IEEE shows Janus can bridge WebRTC and MoQ
Researchers at IEEE have demonstrated the first practical interoperability between WebRTC and Media over QUIC (MoQ) by extending the open-source Janus WebRTC Media Server. This integration allows the server to bridge these two protocols, combining WebRTC's low-latency with MoQ's scalable streaming capabilities. The architectural design and implementation details are presented, confirming support for both interactive and large-scale streaming scenarios.
Key Takeaways
- IEEE describes this as the first practical demonstration of interoperability between WebRTC and Media over QUIC (MoQ).
- The team extended the open-source Janus WebRTC Media Server to act as a gateway between WebRTC and MoQ endpoints.
- The gateway translates both media and signaling between the two protocols.
- Experimental results confirmed support for interactive and large-scale streaming scenarios.

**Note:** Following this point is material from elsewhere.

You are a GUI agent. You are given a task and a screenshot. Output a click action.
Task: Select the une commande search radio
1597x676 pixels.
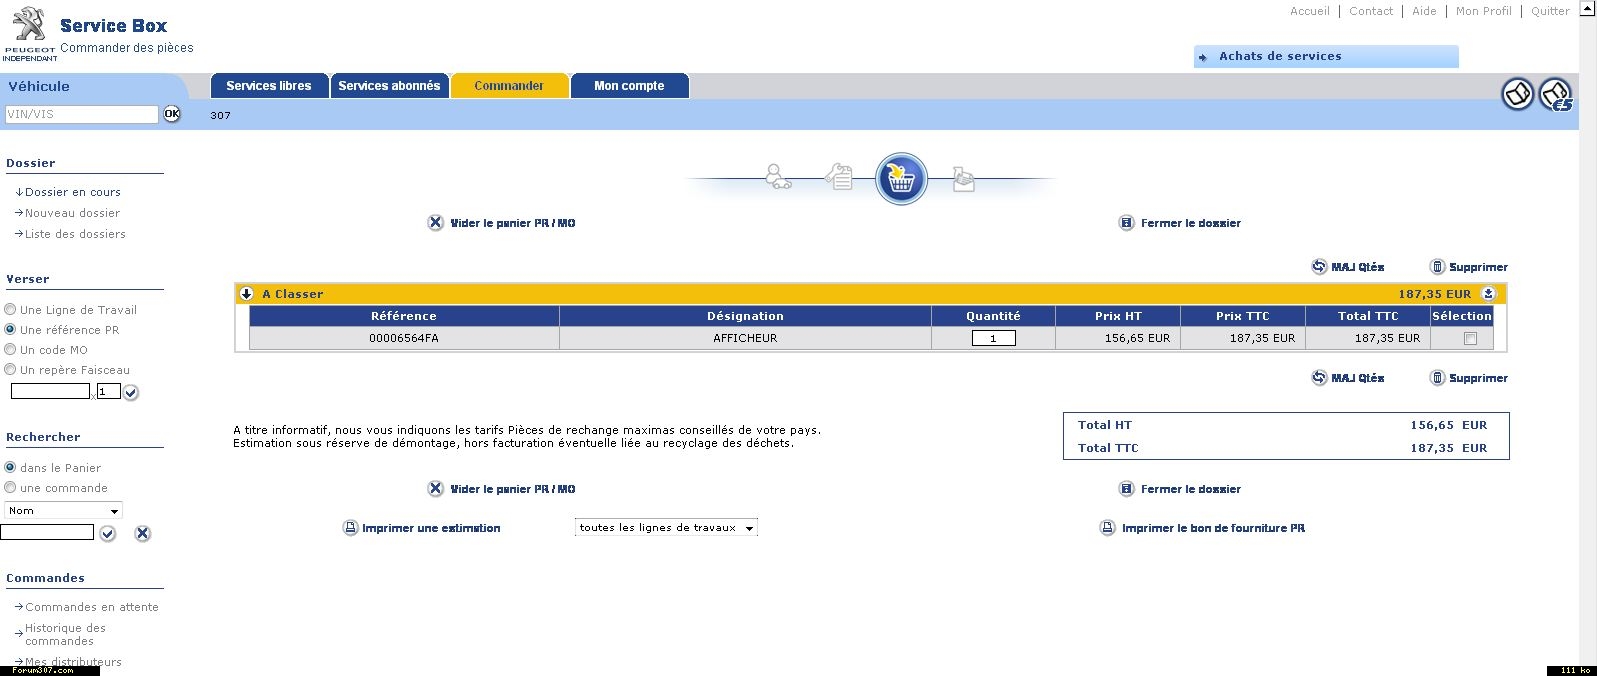point(11,488)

- The paper appears in IEEE Communications Magazine as an Early Access article, pages 1–7, with DOI 10.1109/MCOM.001.2500498.
Why It Matters
This gives streaming engineers a concrete bridge between WebRTC’s ultra-low-latency interactive model and MoQ’s scalable delivery model. The work matters because Janus can now sit between WebRTC and MoQ endpoints, translating media and signaling rather than forcing a choice between the two protocols. That makes the interoperability question more than a standards discussion; it is now an implementation path. The specific signal to watch is whether this Janus gateway approach is adopted in other open-source or production media servers, and whether the IEEE team’s experimental setup is followed by broader endpoint support.